|
Post by sdlbasic on Sept 27, 2016 7:59:32 GMT -6
Hey noob, you could have a thread about dev rc_basic, what do you think? I say this cause i love this kind of subjects and read the rc_code also.
I was reading the code and found this in the first line of the file:
#define RC_WINDOWS
you could use the macros built in like
#ifdef _WIN64 //define something for Windows (64-bit) #elif _WIN32 //define something for Windows (32-bit) #elif __linux // linux #elif __unix // all unices not caught above // Unix #elif __posix // POSIX #endif
Example in one of yours function
inline string rc_intern_OS() { #if defined(_WIN32) || defined(_WIN64) return "WINDOWS"; #endif }
and an extra one to get the version on the windows systems
string rc_intern_OS_VERSION() { #if defined(_WIN32) || defined(_WIN64) OSVERSIONINFO osvi; ZeroMemory(&osvi, sizeof(OSVERSIONINFO)); osvi.dwOSVersionInfoSize = sizeof(OSVERSIONINFO); GetVersionEx(&osvi); return to_string(osvi.dwMajorVersion) + '.' + to_string(osvi.dwMinorVersion) + '.' + to_string(osvi.dwBuildNumber); #endif }
If you do not want or this is not a good place just delete it :-).
|
|
|
Post by n00b on Sept 27, 2016 13:22:26 GMT -6
I think that this is a good idea. I am making this thread a sticky. I have actually been in the planning stages for rcbasic 3.0 for a while now. As far as the defines go I did it the way I did because I just did not know the actual compiler defines at the time. I have been planning on rewriting a majority of the compiler and improving the runtime as much as possible for the 3.0 release. Here are some plans I have for it right now.
Plans for 3.0 *Rewrite compiler for improved compiler speed and stability *Reducing the size of the opcodes used by the runtime *More improvements to the graphics library *Developing a code compatible interpreter to make it easier to test large programs
Here is a quick example of what I mean by reducing the size of opcodes. Lets say you had the following line.
5 + 3
The compiler would take this line and produce the following vm assembly code.
mov m0 5 mov m1 3 add m0 m1
In the above code 5 is stored in m0 and 3 is stored in m1. Then the last line adds m0 and m1 and stores the result in m0. Its pretty efficient and gets the job done. But the problem is what the above code compiles to.

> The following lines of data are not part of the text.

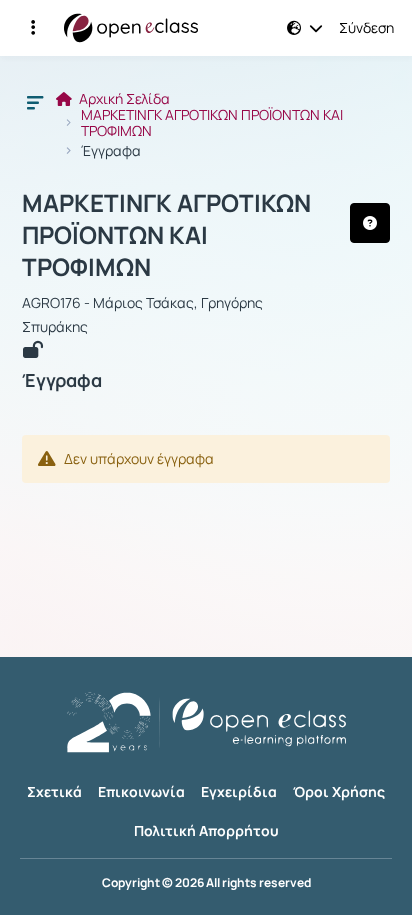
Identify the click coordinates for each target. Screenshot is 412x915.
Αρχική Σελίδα (123, 99)
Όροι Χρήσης (339, 791)
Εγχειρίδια (239, 791)
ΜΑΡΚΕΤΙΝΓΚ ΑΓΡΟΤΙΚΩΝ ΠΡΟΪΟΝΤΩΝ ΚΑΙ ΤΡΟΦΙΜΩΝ (212, 123)
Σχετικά (54, 791)
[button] (33, 28)
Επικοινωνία (141, 791)
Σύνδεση (366, 28)
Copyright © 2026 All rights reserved (206, 883)
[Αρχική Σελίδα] (131, 28)
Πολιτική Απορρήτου (206, 830)
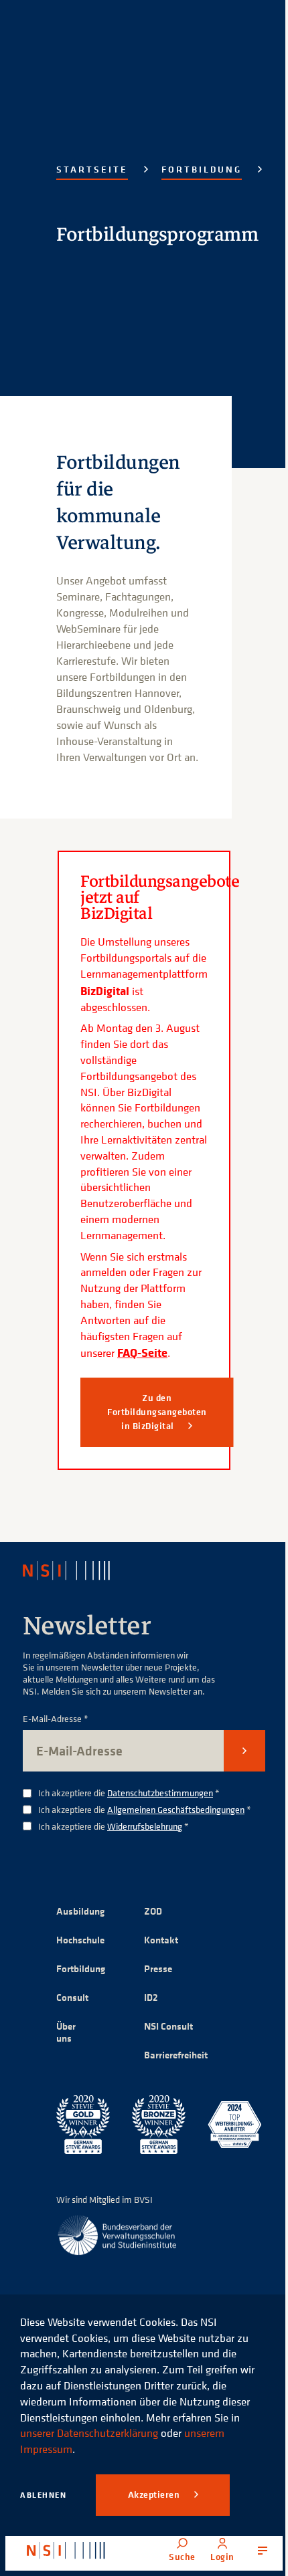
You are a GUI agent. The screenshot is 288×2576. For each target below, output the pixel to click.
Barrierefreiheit (176, 2055)
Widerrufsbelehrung (144, 1826)
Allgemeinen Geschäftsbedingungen (175, 1809)
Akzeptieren (155, 2494)
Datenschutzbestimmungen (160, 1792)
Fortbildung (201, 169)
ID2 (151, 1997)
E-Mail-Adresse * (55, 1719)
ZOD (153, 1911)
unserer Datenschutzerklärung (89, 2433)
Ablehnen (43, 2494)
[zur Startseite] (66, 2550)
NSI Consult (168, 2026)
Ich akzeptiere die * (129, 1793)
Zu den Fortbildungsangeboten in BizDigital (157, 1411)
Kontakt (161, 1940)
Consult (72, 1997)
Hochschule (80, 1940)
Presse (158, 1968)
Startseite (92, 169)
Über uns (66, 2032)
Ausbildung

To demonstrate the probmlem I will just go over what the first line compiles to.
This is the first line from the previous example.
mov m0 5
And this is what it compiles to.
32 1 0 0 5
In the above line the number 32 is the mov instruction. The 1 is saying you want to move a number into one of the number registers (ie. m0, m1, m2, etc.) The first 0 is the number of the register, which in this case is m0. The second 0 is saying that you are moving a raw number into the register. And the 5 is the raw number that it is moving into the register.

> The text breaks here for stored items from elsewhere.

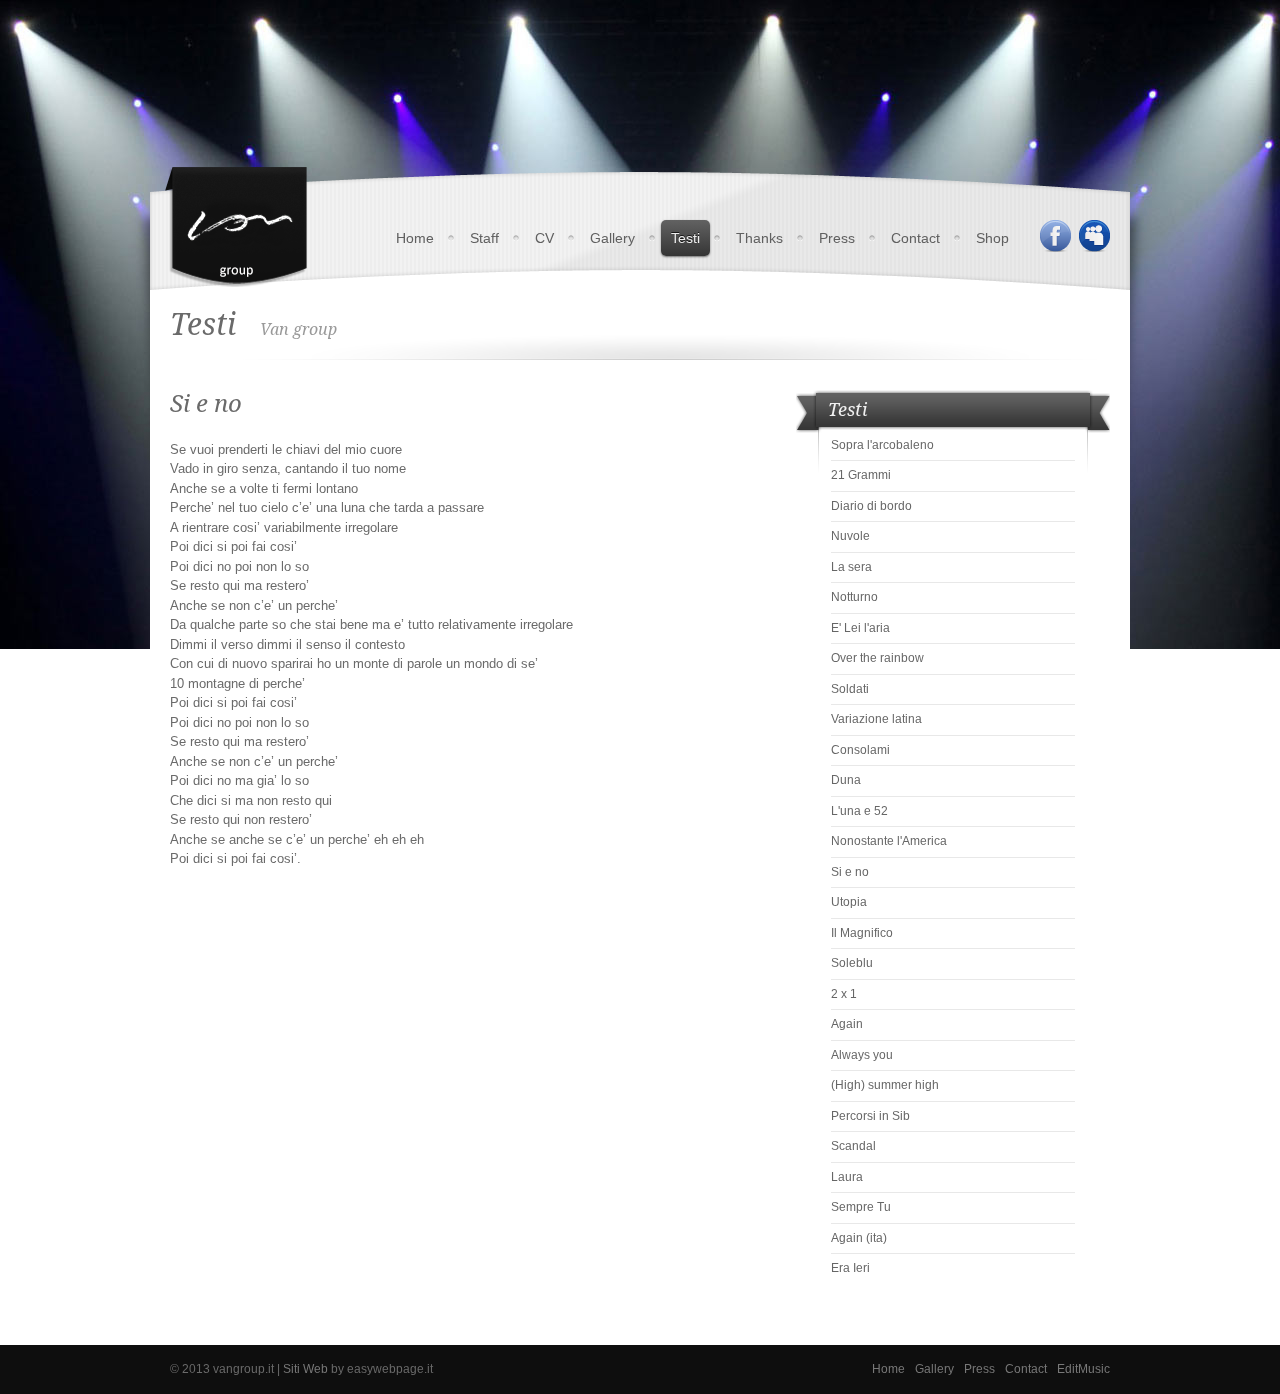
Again (847, 1024)
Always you (862, 1055)
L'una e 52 (859, 811)
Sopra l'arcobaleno (882, 445)
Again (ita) (859, 1238)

I didn't realize how much of a problem that the way I implemented this was until I started working on the runtime. I ended up having to check to see if the bit after the move instruction was a 0 then treat the number as a raw number, if the bit was 1 then treat the number as an index to an array rc_vm_m[] which is an array in the runtime that holds the values of the m registers, or treat the number as a string, etc.
That is a lot of if statements to go through for each instruction. That is why I am rewriting it to where there will be a different opcode for each of these scenarios which should make the runtime much faster.

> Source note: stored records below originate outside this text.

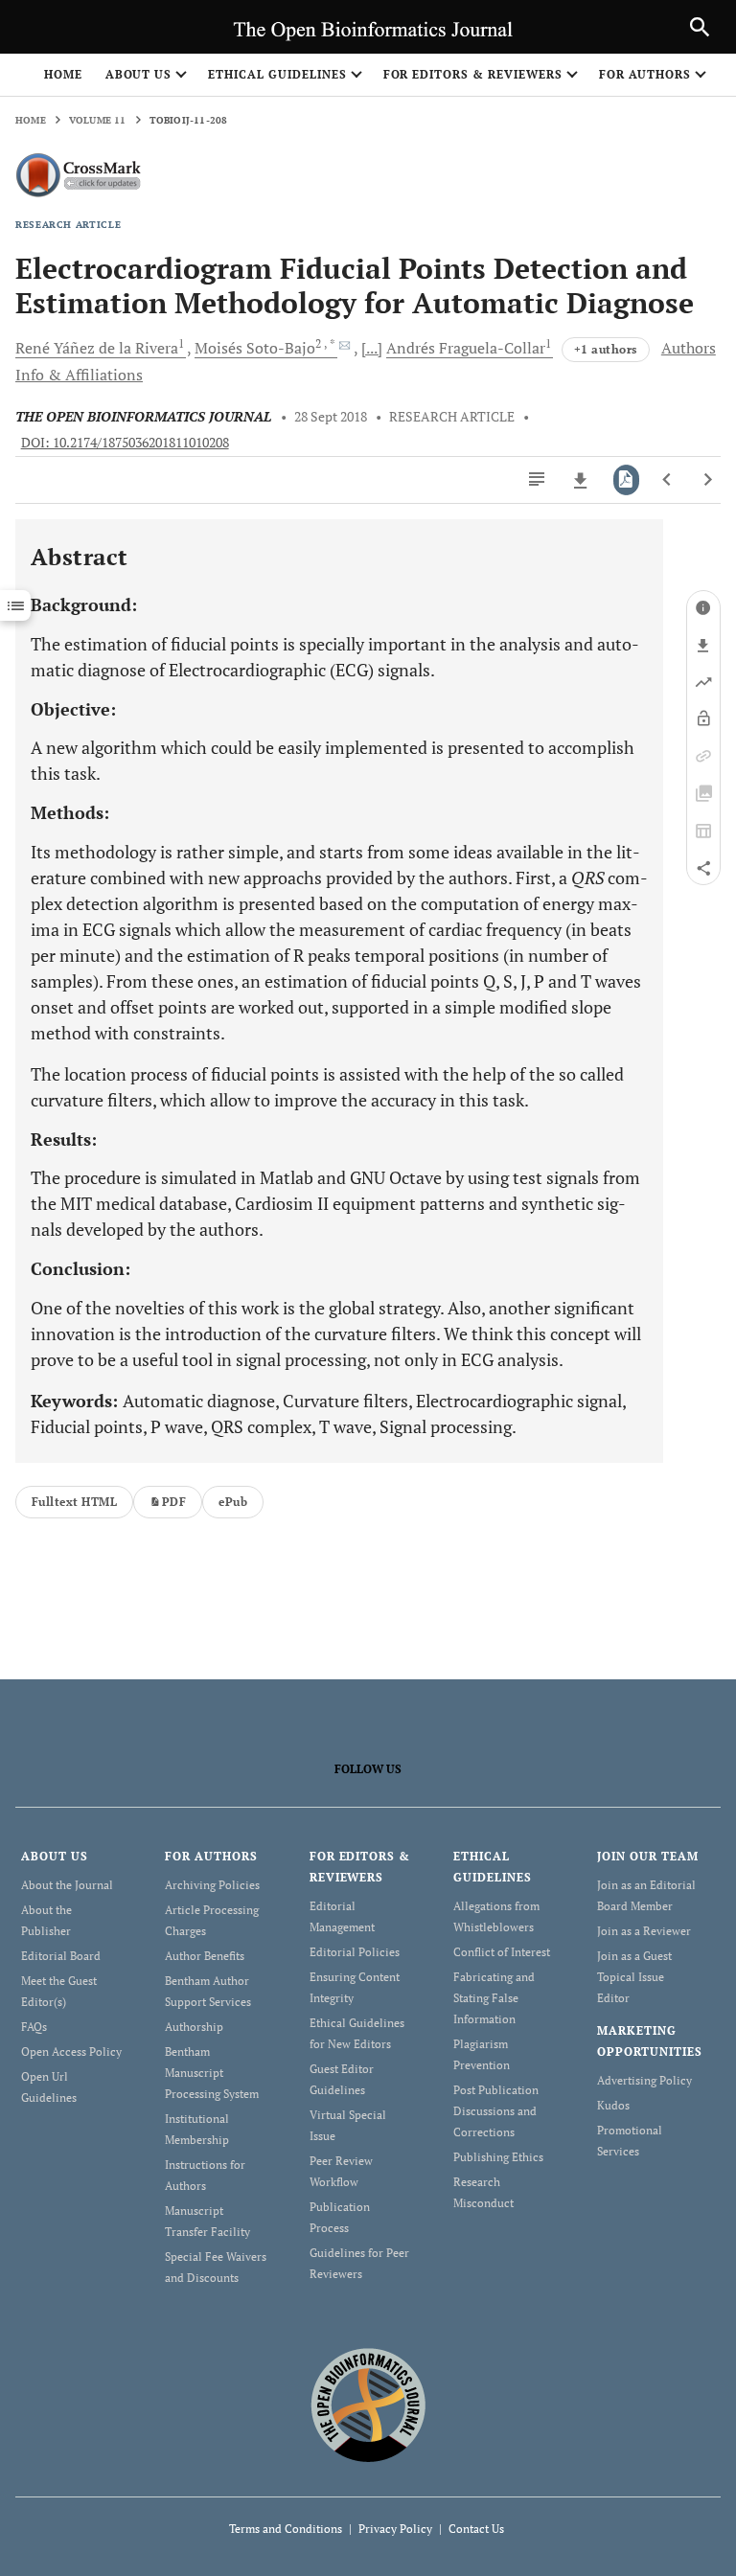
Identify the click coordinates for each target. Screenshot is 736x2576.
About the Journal (67, 1885)
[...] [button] (371, 347)
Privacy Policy (395, 2528)
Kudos (613, 2105)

The idea of building the interpreter is more inspiration from sdlBasic. I like how sdlBasic can execute code on the fly without the ridiculous compile times that rcbasic currently suffers from. My game engine in its current state takes almost 10 minutes to compile. I feel an interpreter would make it more appealing for programmers who like to test there code every time they make a change.
Lastly, I am thinking about abandoning the editor completely. The editor is project in itself. And I feel that I would be better off providing support for another editor through plugins rather than trying to continue with building my own.
|
|
|
Post by n00b on Sept 27, 2016 13:30:44 GMT -6
Here is the rcbasic internal design doc. The codes for the built-in functions is mostly incomplete but the internal structure stuff is and it shows how the vm works. VM.ods (22.96 KB)
|
|
|
Post by sdlbasic on Sept 27, 2016 14:48:24 GMT -6
Why not cutting the middle man :-), to sum 2 in asm for example you mov 3 to reg0 and then you direct add the new value to reg0 and then pop the result to another reg or var like:
MOV @0 3 ADD @0 2 MOV result @0
this way you cut one operation.
where is the vm code? Losing the ide is not a bad idea, 3 parties could built one to the compiler, you should provide maybe one ide pre-edited to function with rc basic like sdlbasic and scite or provide a way to config one.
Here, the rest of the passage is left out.